From The Globe and Mail
Samantha was getting ready for school.
“Omigod, Mom! I left my good hairbrush at Trisha’s. Omigod.”
“That’s too bad, dear. I guess you’ll have to use one of the others in the bathroom.”
“But I can’t. I have to be ready for school in five minutes and the other brushes don’t do it right. They make my hair look all freaky. Omigod, I can’t go to school. Omigod.” “I’m sure your hair will be fine for one day.”
Later, at the dinner table:
“Omigod, Jason, stop eating that way, it’s disgusting. Dad, you have to make him eat like a human. I can’t sit at this table with him eating like that. Dad, you have to do something.”
“Jason, try to be a little neater,” said the children’s father.
“Dad! He’s still doing it.”
Jason gave his sister a big smile.
“Omigod, I can’t stand this house. Everybody drives me crazy.” And Samantha burst into tears and left the table.
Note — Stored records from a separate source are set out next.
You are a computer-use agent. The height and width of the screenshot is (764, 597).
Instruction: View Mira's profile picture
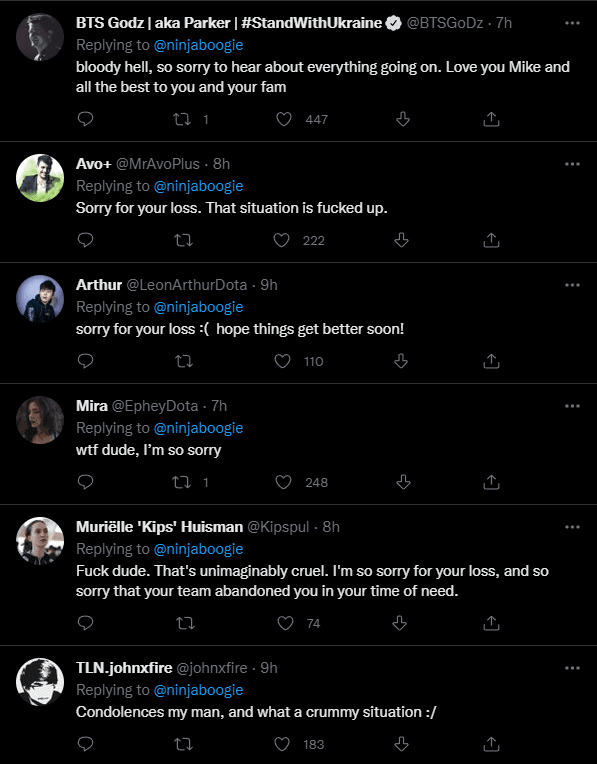click(40, 420)
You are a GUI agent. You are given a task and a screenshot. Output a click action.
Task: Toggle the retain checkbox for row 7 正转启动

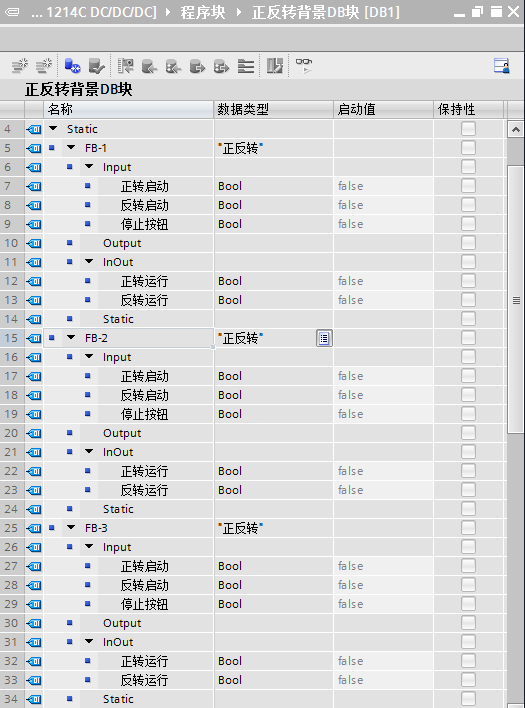(x=468, y=186)
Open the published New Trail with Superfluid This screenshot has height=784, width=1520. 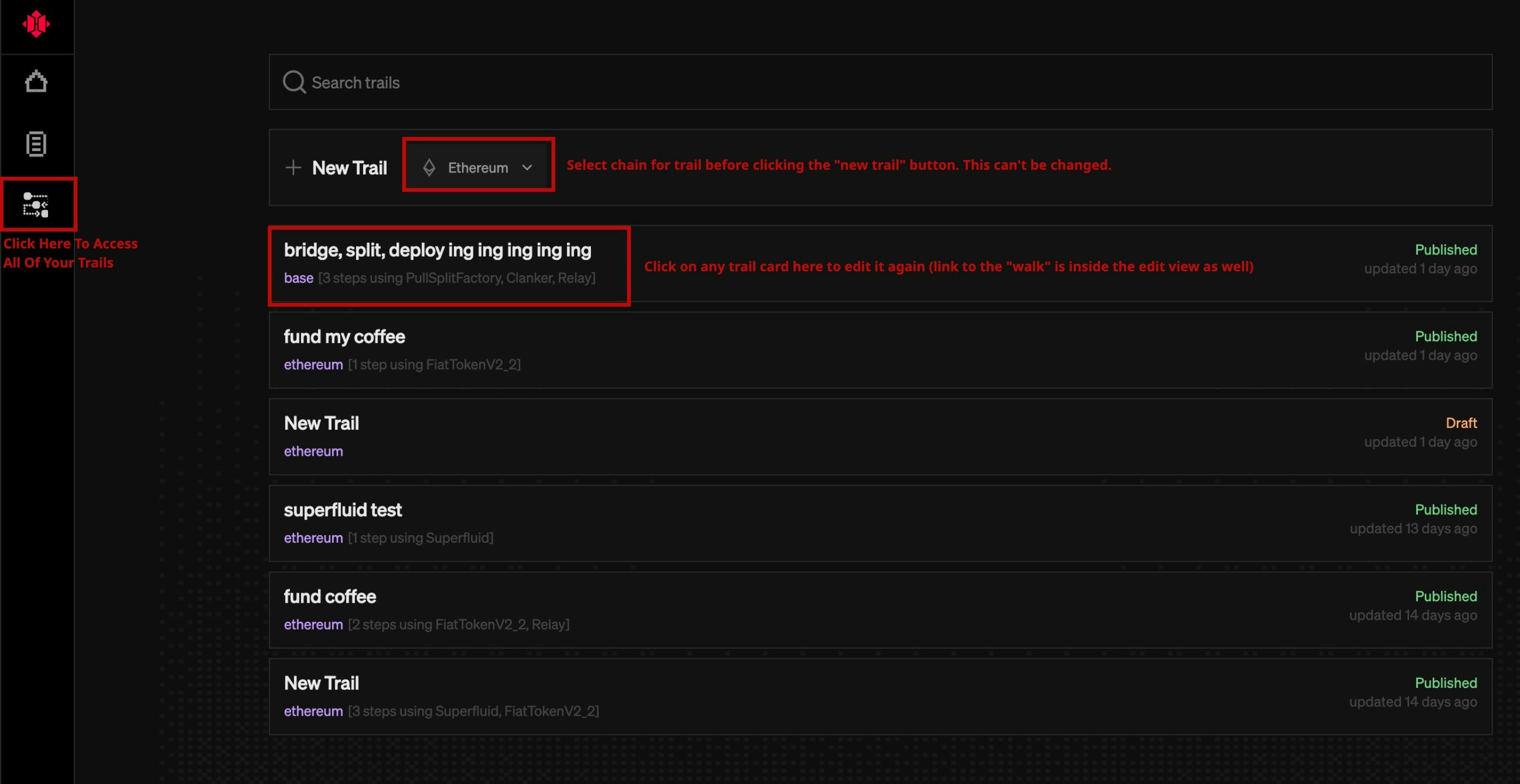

Some teenagers – certainly more of them girls than guys – seem to be at the centre of one drama after another. They appear unable to get through a day without multiple crises. Their constant complaint is about how everyone is especially inconsiderate of them, and as a result causes them great suffering. Somehow, what isn’t a big deal for others is a major disaster for them.
“Well, it’s not my fault that my feelings are more sensitive than other people’s. If people were in my body for one day they’d see what it’s like being me. It’s not my fault. People just have to be more considerate.”
Why are these teens like this?
People can have different temperaments. With some, their feelings are just volatile. They are less able to have day-to-day disruptions simply bounce off of them. But it is also true that many grow to like the role of the brave princess at the centre of the grand tragedy that is their life.
“Well, it’s true. People really don’t understand.”
They are not faking their distress. They do suffer. And they are not bad people. They can be considerate of others. The majority grow up to be nice.
The problem is that the expression of their distress can often be loud and lengthy. It can be hard to live under the same roof.
“I can feel it,” Samantha’s mother says. “As soon as she comes into the room, my blood pressure goes up.”
Unfortunately, it is easy to get caught up in the hysteria yourself.
What not to do:
Challenge or belittle them. That only fuels the fire: “Oh, for goodness sake, Samantha, just cool it. You’ll survive without your precious hairbrush.”
“See, you’re against me too. Everybody’s against me.”
Try to convince them it’s no big deal: “Samantha, just use one of the other hairbrushes, then look in the mirror. You’ll see it’s fine.”
“Omigod. You really don’t understand, do you?”
What to do:
Sympathize, genuinely. But maybe not too much.
And then disengage.
“I’m sorry you don’t have your good hairbrush.”
“But I can’t go to school without it, Mom. I can’t.”
“I’m sorry about your hairbrush.”
“Mom! You don’t understand.”
“I don’t know what to tell you, Samantha, but I love you.”
And then disengage.
Maybe she will go to school and maybe she won’t. But usually she will – if you let her be.
“Fine. Whatever. I used one of the other brushes. I look like a witch. Whatever. Bye.”
And if Samantha storms from the table because of her brother’s eating habits?
Let her go.
If their drama-queen activity is not just hard to live with, but also seems to be damaging their lives – they’re becoming socially isolated and unhappy – then maybe you do need to seek some form of professional counselling.
But for most drama queens, you can’t so much change them as let them learn on their own. This happens gradually as they go out into the world. In the end, fortunately, most of them do learn – at least somewhat.
“The bad stuff that always happens to me, nobody seems to understand. I really do suffer. But they just don’t care. In fact they don’t seem to want to hear about it. I guess I have a choice. Either I can keep boring people with how I feel, or I can keep some stuff to myself.
“But maybe it’ll be okay if I tell Trisha how rude April was to me yesterday.”
Clinical psychologist Anthony E. Wolf is the author of several parenting books.